- _EXERCISE DESCRIPTION_: Where does the word "agent" show up in the data? Please find each such line and copy it.

***

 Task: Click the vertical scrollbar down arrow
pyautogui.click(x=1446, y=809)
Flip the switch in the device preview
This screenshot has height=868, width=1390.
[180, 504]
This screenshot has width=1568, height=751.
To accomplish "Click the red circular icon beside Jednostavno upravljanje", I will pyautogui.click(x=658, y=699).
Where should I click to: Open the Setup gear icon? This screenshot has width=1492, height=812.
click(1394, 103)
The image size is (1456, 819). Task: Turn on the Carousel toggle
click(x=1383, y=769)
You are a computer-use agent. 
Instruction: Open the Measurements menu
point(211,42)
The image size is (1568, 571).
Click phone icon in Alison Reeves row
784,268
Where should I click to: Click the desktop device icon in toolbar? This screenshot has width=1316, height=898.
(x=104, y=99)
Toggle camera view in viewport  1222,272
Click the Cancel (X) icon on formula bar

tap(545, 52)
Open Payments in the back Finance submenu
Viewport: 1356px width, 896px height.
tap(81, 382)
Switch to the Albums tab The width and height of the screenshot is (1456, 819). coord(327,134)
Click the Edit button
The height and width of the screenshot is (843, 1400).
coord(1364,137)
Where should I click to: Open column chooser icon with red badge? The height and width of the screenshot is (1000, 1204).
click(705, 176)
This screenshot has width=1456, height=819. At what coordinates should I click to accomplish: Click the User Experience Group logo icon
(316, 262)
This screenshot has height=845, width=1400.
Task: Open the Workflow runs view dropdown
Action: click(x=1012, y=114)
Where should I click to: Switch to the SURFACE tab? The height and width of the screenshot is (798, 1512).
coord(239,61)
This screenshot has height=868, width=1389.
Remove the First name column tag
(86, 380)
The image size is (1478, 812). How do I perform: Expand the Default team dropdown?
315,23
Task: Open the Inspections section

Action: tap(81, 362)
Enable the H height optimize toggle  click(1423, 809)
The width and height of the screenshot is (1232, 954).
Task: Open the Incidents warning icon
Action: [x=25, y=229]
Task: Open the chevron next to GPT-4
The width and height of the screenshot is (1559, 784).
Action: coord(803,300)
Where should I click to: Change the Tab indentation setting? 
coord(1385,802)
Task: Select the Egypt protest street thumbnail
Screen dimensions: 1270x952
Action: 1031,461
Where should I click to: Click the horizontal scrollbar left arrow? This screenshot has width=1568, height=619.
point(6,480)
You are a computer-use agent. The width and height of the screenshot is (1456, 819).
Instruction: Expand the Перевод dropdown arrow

***

- _RESPONSE TO THE TASK_:
You are a computer-use agent. 
You are a computer-use agent. The width and height of the screenshot is (1456, 819).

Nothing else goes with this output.